Wenn die Niedersachsen noch im Sommerurlaub sind, dreht sich in Geeste im Emsland längst alles um Weihnachtsgebäck. Die großen Backöfen einer besonderen Firma laufen auf vollen Touren: Am Fließband werden hier Gewürz- und Butterspekulatius gebacken. Seit Generationen wird eine geheime Rezeptur aus Gewürzen verwendet, die selbst die Bäckermeister der Firma nicht kennen. Wenn Tausende Kekse pro Minute durch die 50 Meter langen Backöfen laufen, kommt es auf exakte Temperaturen an.

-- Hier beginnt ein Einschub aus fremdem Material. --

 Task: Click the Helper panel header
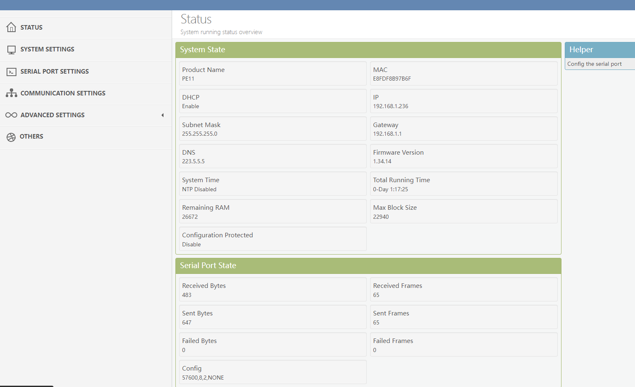600,50
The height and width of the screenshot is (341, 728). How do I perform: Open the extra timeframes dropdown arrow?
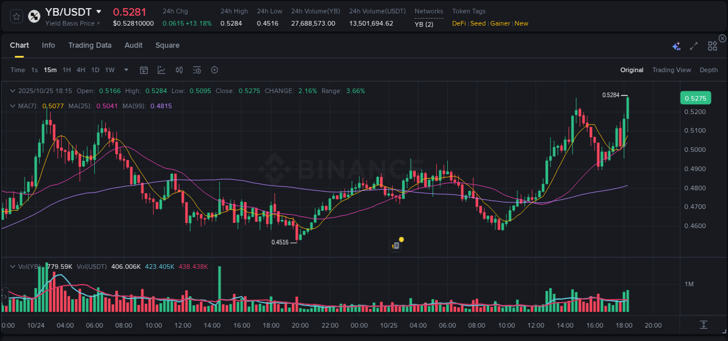[x=126, y=70]
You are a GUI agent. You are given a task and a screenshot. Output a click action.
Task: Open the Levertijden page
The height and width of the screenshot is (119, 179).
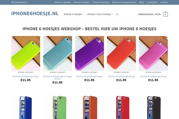pyautogui.click(x=152, y=2)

Sonst verbrennen die Spekulatius.
Hochbetrieb herrscht auch bei einer Firma in Osnabrück. Hier werden unter anderem Pralinen für Adventskalender hergestellt. Mandel und Schokolade spielen hier die Hauptrolle.
Und sogar in der Oper spielt norddeutsches Weihnachtsgebäck eine "tragende" Rolle. In Hannover steht "Hänsel und Gretel" in der Staatsoper auf dem Spielplan. Da geht ohne den Honigkuchen aus einer kleinen Kakaostube gar nichts. Die Herausforderung beginnt schon in der Backstube, der Teig muss lange reifen. Er wird schon Monate vorher hergestellt. Beim Backen selbst genügt schon ein falscher Handgriff und die Tafeln könnten brechen. Dann müssen sie auch noch vorsichtig in die Oper transportiert werden. Nahezu jeden Tag aufs Neue, denn für jede Vorstellung wird das "Knusperhäuschen" der Hexe mit den Kuchentafeln verziert. Die Schauspieler knabbern in jeder Vorstellung die Honigkuchen auf.

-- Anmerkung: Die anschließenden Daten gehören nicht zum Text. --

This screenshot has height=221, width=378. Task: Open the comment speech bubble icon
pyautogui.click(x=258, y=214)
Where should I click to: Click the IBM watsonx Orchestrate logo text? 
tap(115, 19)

"Die Nordreportage" begleitet Traditionsbäcker bei der Herstellung von Stutenkerl und Honigkuchen, verrät, warum Adventspralinen, Marzipankartoffeln und Spekulatius nahezu untrennbar zur besinnlichen Vorweihnachtszeit dazu gehören und ist dabei, wenn Weihnachtsgebäck in der Staatsoper eine Hauptrolle einnimmt.